Pomodoro da industria: troppo tardi l’accordo al centro-sud

21 giugno 2017

Nei giorni scorsi è stato siglato l’accordo per il pomodoro da industria del centro-sud, con una riconferma dei prezzi indicativi e delle condizioni contrattuali fissate nel 2016, 87€/tonnellata per il pomodoro tondo e 97€/tonnellata per il pomodoro lungo, con un obiettivo di 2,4 milioni di tonnellate di produzione.

L’intesa è stata stipulata con grave ritardo, non consentendo una adeguata programmazione alle imprese agricole, ma non è una novità, visto che anche nel 2016 si era arrivati ai primi giorni di giugno. Le condizioni inalterate rispetto allo scorso anno, fanno riflettere, anche alla luce di quanto invece fissato nell’accordo del nord, con l’ennesimo taglio al prezzo indicativo (79,75€/tonnellata per il pomodoro tondo).

O in tutti questi mesi sono cambiate le condizioni di mercato, o le iniziali richieste della parte industriale erano immotivate, oppure gli accordi valgono poco ed alla fine sarà la disponibilità o meno di prodotto da trasformare che deciderà dove cade l’equilibrio del mercato.

Intanto ecco il commento del Presidente di Coldiretti Foggia Giuseppe De Filippo: “Nel 1985 il pomodoro da industria veniva pagato 180 lire – denuncia il presidente di Coldiretti Foggia, Giuseppe De Filippo -. Nel 2017 il prezzo è lo stesso e ciò la dice lunga sull’accordo siglato che è solo ‘elemosina’ per noi agricoltori che per sopravvivere siamo condannati a sovra produrre per recuperare quanto non ci viene riconosciuto in termini di remunerazione. Ovviamente gli industriali continuano a chiedere di ridurre la produzione nazionale perché ritenuta eccessiva, mentre continuano inarrestabili gli sbarchi di pomodoro concentrato dall’estero, un affronto alle nostre produzioni di qualità made in Italy”.

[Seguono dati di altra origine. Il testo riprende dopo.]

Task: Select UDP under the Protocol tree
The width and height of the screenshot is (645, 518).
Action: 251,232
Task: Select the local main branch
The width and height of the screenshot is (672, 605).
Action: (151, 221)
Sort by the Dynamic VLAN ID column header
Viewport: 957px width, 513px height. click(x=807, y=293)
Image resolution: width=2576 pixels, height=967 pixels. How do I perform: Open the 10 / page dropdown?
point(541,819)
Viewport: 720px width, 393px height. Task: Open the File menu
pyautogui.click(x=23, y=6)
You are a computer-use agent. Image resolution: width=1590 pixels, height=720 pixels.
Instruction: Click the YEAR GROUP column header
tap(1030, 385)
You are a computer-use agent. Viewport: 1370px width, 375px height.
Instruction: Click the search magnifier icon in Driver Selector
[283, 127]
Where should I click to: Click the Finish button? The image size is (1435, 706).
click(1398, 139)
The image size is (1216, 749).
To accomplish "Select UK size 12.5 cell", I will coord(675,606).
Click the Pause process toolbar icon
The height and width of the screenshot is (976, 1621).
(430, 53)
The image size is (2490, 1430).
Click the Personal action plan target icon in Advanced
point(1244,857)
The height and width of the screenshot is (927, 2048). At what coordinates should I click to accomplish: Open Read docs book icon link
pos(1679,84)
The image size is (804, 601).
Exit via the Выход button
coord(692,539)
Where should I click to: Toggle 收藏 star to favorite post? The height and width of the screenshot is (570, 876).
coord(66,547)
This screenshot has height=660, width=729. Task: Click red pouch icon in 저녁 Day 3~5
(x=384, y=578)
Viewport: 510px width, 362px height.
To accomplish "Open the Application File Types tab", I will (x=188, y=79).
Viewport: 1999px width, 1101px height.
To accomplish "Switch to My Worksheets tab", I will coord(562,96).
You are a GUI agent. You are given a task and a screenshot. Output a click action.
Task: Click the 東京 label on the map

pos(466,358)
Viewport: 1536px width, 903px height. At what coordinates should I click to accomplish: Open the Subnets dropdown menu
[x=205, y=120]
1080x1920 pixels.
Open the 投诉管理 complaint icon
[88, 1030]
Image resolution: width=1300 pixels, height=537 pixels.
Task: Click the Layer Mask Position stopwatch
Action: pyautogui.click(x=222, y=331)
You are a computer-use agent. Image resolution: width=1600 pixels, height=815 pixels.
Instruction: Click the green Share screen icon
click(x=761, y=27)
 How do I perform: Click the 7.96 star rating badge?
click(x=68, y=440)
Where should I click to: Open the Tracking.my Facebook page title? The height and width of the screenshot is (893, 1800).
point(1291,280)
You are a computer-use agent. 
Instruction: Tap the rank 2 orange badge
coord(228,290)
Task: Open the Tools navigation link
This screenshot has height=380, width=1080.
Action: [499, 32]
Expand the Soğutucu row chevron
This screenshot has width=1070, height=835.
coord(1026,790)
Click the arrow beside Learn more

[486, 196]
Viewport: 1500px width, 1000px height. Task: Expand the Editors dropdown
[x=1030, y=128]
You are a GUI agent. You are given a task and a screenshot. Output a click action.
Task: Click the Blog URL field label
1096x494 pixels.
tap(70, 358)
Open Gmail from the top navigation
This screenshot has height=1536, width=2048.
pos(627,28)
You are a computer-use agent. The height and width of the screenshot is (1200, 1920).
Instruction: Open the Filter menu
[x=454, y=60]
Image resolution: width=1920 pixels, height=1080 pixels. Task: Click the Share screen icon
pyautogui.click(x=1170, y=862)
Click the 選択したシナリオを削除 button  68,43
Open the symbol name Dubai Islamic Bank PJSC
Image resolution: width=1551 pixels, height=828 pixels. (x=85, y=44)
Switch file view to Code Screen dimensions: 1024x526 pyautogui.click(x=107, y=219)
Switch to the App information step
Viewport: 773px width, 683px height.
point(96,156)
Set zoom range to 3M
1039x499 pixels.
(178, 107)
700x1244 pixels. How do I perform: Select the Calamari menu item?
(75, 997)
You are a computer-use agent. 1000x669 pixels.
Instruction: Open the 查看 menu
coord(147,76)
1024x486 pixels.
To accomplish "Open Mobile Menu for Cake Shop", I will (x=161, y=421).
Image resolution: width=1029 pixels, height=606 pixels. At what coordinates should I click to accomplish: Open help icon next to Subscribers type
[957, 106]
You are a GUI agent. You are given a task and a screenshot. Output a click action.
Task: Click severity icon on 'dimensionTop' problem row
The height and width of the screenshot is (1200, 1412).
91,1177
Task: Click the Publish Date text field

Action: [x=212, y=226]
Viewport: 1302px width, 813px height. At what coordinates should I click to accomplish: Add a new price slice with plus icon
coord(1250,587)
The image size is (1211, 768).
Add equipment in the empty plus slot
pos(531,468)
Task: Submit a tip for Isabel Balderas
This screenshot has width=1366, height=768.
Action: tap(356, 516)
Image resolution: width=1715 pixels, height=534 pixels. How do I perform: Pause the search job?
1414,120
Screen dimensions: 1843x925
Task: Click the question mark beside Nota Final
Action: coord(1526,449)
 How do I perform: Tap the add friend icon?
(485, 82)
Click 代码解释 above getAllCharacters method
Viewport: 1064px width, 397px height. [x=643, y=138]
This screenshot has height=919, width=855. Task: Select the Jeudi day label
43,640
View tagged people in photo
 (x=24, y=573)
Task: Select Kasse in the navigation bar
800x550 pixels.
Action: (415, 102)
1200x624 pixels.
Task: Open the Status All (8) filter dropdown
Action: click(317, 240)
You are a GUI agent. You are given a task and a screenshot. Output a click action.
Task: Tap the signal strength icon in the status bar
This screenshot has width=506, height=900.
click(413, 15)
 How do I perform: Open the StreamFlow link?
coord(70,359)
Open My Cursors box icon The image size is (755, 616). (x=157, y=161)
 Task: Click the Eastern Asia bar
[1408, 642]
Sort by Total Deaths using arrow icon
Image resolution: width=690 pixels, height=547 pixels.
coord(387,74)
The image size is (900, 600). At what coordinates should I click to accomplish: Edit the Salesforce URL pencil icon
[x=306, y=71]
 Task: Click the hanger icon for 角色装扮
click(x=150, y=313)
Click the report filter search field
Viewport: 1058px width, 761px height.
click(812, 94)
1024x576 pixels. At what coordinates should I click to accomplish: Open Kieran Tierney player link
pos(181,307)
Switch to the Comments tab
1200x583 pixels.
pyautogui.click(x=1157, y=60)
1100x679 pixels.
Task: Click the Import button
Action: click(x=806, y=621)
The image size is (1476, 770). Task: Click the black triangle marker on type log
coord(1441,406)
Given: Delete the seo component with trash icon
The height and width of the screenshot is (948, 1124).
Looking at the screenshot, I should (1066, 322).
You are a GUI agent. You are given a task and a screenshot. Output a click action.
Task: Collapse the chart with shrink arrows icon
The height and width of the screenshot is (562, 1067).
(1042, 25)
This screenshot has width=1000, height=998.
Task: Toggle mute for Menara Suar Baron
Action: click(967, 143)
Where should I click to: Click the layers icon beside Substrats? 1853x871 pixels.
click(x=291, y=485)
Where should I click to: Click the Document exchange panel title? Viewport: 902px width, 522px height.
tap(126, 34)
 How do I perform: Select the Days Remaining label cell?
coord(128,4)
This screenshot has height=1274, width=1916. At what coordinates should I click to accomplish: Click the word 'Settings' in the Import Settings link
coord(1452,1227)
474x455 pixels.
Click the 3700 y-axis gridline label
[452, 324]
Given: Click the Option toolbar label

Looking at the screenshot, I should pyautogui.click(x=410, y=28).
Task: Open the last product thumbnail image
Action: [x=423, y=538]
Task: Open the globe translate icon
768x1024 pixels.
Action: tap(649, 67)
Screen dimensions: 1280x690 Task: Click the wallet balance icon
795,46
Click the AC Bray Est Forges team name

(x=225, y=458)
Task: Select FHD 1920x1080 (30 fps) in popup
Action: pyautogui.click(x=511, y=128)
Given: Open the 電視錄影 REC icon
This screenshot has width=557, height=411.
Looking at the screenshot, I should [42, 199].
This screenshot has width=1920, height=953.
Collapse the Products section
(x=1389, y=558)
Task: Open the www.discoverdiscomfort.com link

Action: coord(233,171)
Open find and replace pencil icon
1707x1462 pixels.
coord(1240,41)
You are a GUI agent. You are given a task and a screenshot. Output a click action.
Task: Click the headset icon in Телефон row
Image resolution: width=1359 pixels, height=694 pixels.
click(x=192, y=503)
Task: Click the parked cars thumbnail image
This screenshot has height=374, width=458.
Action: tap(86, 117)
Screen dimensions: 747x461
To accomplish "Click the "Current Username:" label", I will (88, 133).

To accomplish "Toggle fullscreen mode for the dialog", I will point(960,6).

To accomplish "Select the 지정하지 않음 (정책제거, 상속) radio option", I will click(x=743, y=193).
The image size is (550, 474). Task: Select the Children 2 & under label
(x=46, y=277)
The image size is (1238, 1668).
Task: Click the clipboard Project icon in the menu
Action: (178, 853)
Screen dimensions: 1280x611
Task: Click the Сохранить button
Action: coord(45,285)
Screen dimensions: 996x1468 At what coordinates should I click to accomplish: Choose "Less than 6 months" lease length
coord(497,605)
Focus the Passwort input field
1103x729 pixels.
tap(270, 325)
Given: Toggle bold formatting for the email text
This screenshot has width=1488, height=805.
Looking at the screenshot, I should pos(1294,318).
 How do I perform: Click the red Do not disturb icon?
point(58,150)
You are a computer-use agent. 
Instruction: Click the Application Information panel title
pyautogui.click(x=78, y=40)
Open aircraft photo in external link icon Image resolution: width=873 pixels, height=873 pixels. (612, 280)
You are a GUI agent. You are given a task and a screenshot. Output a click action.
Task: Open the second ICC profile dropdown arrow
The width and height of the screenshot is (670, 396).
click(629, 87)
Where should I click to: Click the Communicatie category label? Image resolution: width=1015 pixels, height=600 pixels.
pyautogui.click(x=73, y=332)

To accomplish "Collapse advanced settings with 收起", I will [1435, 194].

C’è il rischio concreto che il concentrato di pomodoro cinese venga spacciato come Made in Italy sui mercati nazionali ed esteri per la mancanza dell’obbligo di indicare in etichetta la provenienza. Su questo tema è attesa l’iniziativa del Ministero delle Politiche agricole, dopo che la parte industriale ha dichiarato di essere favorevole ad estendere l’obbligo di indicazione in etichetta dell’origine della materia prima a tutti i derivati per garantire la massima trasparenza sul Paese o l’area dove è coltivato il pomodoro e quello in cui è trasformato, come già avviene per la passata prodotta in Italia e sulla scia di quanto già avvenuto per il latte ed i suoi derivati e di quanto è stato richiesto dall’Italia per pasta e riso.